What is being asked:
Search the listing for the word "using" and return each line that contains it.
▬▬▬
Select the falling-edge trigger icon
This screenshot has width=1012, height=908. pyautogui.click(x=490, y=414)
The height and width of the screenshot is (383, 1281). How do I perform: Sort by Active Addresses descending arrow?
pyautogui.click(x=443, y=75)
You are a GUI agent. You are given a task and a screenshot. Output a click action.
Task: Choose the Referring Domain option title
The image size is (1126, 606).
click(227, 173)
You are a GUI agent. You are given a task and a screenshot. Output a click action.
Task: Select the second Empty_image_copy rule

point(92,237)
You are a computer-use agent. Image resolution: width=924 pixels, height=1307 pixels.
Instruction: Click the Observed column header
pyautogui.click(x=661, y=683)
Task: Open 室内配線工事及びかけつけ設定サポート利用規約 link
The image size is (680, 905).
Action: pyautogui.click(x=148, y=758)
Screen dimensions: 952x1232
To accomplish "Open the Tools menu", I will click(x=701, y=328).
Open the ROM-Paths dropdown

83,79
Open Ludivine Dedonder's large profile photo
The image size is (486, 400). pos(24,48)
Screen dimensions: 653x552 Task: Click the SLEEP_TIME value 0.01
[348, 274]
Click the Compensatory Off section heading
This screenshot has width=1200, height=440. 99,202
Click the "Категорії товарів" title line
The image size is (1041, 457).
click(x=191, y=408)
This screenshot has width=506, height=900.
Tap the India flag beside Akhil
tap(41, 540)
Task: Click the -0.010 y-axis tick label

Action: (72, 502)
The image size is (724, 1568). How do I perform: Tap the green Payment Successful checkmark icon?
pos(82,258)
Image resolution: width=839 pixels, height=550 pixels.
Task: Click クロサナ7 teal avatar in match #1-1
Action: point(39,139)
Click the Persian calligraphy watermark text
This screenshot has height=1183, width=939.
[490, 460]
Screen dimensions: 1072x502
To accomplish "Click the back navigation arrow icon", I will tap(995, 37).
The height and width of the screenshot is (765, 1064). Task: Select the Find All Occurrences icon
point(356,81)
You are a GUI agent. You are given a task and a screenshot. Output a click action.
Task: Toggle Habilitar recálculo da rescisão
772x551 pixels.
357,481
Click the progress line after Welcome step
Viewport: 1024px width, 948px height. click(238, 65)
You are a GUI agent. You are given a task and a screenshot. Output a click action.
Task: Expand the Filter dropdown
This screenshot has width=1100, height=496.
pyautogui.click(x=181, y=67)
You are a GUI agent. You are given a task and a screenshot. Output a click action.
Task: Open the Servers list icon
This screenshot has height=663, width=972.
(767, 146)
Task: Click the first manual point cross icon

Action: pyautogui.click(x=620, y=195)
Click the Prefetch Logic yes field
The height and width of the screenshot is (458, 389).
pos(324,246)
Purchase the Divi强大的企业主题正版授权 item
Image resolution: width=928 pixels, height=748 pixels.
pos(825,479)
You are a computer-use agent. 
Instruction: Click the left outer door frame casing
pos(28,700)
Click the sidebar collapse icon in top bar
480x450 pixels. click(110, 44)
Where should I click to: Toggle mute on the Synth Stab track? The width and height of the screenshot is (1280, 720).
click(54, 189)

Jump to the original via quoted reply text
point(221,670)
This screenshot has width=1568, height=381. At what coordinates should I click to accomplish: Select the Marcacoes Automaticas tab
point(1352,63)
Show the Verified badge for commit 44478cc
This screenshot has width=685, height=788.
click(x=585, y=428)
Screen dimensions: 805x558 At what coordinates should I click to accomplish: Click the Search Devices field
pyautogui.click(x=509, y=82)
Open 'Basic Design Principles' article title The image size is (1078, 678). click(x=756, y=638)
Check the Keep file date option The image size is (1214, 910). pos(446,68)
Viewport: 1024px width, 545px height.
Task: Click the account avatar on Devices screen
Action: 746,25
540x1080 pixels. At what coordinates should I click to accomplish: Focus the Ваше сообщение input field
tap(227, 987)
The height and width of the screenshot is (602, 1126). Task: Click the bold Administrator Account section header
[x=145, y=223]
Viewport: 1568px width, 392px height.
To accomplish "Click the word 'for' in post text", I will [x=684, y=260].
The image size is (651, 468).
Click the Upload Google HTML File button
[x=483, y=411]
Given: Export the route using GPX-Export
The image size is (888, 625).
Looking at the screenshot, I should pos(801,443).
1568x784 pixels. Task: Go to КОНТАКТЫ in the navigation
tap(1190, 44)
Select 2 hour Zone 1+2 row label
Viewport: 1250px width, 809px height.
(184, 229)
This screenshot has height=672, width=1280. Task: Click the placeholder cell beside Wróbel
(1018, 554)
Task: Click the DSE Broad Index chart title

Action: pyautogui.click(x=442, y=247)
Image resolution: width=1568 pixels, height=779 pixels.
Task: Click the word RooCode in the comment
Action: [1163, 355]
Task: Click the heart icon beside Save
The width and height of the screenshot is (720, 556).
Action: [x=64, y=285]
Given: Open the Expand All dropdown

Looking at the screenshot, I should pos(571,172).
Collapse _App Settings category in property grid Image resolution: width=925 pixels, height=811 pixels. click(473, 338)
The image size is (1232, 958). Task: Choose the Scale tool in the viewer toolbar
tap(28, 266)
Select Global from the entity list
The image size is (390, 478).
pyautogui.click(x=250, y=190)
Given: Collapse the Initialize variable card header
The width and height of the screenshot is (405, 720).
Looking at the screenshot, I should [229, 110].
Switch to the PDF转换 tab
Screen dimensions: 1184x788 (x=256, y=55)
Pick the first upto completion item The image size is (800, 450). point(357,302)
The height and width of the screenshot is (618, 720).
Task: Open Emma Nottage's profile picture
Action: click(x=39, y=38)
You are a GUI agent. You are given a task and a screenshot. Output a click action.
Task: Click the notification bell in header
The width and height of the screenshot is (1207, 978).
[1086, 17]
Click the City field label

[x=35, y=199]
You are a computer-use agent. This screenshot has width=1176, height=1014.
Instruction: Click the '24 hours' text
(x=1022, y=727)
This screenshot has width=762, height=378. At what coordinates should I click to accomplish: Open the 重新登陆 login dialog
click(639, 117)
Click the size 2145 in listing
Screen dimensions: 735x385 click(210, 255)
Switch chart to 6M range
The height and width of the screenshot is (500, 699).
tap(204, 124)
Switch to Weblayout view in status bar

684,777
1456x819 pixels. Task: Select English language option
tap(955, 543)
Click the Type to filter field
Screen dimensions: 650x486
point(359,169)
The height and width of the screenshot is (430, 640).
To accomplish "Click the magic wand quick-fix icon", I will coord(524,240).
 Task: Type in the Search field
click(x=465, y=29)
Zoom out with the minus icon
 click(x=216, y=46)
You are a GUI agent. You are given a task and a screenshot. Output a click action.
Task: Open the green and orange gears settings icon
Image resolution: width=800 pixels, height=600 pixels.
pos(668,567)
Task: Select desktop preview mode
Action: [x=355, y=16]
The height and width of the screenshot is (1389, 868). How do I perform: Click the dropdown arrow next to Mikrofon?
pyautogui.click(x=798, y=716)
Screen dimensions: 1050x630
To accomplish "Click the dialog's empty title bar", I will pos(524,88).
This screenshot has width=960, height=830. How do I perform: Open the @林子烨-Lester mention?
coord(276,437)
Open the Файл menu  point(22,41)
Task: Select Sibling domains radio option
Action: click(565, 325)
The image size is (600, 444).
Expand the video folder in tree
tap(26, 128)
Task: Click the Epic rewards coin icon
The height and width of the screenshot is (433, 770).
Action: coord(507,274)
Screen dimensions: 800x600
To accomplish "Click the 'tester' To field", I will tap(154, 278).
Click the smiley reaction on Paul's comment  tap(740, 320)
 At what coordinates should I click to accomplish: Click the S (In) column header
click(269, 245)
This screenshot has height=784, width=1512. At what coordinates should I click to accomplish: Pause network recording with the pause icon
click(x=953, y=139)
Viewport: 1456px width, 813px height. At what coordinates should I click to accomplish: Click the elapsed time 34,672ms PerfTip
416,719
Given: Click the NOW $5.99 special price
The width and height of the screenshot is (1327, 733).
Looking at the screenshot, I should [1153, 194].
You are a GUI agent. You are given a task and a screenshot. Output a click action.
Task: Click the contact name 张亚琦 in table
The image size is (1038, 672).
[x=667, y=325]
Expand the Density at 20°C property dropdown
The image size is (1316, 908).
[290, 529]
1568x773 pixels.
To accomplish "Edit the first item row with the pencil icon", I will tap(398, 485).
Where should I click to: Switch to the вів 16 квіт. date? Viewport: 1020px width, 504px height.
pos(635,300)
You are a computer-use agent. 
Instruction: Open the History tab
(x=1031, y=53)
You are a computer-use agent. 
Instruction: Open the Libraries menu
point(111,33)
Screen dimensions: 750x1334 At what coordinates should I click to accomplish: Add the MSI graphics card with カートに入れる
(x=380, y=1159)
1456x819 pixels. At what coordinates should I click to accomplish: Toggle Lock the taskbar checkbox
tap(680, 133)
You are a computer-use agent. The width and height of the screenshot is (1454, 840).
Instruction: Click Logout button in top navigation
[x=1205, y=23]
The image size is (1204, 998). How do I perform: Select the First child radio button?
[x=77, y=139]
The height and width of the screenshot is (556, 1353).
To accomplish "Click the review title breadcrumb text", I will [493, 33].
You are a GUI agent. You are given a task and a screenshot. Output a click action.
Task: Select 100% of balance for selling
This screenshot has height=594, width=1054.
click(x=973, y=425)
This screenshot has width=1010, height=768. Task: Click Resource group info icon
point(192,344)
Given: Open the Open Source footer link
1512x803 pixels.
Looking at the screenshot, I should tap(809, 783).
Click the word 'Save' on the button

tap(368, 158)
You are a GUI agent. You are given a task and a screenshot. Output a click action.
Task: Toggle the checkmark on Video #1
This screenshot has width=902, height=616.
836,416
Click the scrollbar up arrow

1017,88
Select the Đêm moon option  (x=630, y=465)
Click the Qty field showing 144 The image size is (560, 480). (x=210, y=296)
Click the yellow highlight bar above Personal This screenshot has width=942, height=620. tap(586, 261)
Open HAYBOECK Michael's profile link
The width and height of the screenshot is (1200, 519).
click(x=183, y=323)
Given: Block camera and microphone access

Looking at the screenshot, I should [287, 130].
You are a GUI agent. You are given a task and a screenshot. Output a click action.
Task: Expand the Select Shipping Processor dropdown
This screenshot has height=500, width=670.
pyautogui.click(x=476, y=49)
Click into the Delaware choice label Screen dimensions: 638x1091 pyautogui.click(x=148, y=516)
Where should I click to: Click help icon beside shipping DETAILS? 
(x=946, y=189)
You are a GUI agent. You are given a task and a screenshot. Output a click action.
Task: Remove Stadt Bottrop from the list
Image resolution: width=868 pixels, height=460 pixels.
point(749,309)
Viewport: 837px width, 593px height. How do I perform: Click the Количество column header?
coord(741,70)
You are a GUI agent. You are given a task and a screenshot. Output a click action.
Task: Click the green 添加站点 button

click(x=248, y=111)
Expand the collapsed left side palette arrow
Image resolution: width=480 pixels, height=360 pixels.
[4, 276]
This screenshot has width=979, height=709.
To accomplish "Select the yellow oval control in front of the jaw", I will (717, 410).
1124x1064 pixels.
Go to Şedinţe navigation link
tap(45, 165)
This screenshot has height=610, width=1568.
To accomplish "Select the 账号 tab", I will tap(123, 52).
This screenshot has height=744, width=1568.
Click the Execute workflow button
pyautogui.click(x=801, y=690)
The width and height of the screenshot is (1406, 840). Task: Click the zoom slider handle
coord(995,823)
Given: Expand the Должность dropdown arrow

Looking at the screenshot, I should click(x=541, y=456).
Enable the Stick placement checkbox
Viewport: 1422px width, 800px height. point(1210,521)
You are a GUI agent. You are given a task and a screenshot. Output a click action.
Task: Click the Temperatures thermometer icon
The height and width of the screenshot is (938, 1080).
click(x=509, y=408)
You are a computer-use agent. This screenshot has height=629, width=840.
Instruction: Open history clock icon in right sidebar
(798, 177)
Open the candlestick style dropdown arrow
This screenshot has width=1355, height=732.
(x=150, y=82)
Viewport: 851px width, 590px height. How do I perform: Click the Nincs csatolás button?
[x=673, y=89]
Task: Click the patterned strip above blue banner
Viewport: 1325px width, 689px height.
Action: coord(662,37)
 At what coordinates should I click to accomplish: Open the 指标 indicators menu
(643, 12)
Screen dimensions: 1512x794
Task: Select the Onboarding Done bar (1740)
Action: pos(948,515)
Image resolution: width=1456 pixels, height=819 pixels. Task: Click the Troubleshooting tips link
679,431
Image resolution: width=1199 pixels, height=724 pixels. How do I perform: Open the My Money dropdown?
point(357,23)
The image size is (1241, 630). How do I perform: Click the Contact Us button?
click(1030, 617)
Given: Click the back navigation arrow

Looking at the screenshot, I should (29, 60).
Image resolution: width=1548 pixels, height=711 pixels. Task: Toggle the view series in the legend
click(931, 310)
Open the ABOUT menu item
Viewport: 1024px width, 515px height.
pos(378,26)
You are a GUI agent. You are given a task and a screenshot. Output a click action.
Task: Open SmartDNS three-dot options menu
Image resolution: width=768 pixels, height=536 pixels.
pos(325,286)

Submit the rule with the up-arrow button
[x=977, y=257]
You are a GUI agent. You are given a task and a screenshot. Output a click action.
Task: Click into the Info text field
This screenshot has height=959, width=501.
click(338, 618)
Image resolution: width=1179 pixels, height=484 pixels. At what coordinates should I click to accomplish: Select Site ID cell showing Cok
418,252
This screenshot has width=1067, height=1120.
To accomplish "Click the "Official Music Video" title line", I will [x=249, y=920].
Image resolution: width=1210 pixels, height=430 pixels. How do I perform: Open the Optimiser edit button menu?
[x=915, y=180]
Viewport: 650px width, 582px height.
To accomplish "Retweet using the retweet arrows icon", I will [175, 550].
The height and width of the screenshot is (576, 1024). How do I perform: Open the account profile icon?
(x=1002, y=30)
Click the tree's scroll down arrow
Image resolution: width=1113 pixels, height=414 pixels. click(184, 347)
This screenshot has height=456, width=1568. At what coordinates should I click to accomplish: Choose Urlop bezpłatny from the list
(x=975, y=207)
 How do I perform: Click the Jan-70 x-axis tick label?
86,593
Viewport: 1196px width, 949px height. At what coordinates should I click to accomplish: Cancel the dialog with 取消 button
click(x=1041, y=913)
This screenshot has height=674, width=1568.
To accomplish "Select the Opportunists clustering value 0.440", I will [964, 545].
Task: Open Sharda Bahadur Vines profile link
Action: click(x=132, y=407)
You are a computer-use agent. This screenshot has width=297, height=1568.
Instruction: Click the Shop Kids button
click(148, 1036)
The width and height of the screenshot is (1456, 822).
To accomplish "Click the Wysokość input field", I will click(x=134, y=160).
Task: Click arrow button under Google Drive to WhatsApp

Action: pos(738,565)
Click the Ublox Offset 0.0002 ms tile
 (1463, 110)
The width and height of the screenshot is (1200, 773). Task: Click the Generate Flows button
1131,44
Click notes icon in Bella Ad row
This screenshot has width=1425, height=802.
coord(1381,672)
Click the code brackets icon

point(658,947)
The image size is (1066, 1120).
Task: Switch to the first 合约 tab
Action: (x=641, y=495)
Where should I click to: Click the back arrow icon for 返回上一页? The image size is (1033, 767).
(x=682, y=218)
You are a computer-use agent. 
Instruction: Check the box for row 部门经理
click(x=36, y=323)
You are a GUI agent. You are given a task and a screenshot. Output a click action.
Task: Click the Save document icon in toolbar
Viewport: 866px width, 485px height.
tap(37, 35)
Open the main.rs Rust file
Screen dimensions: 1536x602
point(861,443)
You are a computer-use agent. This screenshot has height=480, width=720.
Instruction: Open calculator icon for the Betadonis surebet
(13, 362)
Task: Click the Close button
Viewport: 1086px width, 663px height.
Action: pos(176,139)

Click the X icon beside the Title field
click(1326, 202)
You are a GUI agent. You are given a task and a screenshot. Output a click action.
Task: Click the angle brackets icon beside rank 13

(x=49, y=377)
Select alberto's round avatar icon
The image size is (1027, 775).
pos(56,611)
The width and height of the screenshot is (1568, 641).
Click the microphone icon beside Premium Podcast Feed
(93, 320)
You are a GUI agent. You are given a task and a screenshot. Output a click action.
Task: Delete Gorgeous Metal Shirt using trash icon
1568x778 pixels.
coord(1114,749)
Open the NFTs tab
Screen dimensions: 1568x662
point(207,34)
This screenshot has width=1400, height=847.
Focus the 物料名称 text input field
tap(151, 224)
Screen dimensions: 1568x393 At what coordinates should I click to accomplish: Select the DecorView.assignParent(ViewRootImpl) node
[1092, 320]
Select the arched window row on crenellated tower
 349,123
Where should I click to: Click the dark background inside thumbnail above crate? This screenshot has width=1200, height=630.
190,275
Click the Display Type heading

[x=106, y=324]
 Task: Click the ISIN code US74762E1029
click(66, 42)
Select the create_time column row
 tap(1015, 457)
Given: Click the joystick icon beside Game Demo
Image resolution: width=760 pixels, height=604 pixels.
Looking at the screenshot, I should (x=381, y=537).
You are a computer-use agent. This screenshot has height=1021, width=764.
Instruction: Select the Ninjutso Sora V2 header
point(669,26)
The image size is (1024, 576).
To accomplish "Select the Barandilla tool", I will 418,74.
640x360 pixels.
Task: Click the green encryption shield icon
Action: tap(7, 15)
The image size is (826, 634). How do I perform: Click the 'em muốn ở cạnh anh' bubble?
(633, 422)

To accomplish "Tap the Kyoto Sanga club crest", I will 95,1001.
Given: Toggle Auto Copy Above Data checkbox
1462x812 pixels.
▬▬▬
Response to the task:
Given: Export the route using GPX-Export
To accomplish "Retweet using the retweet arrows icon", I will [175, 550].
Task: Delete Gorgeous Metal Shirt using trash icon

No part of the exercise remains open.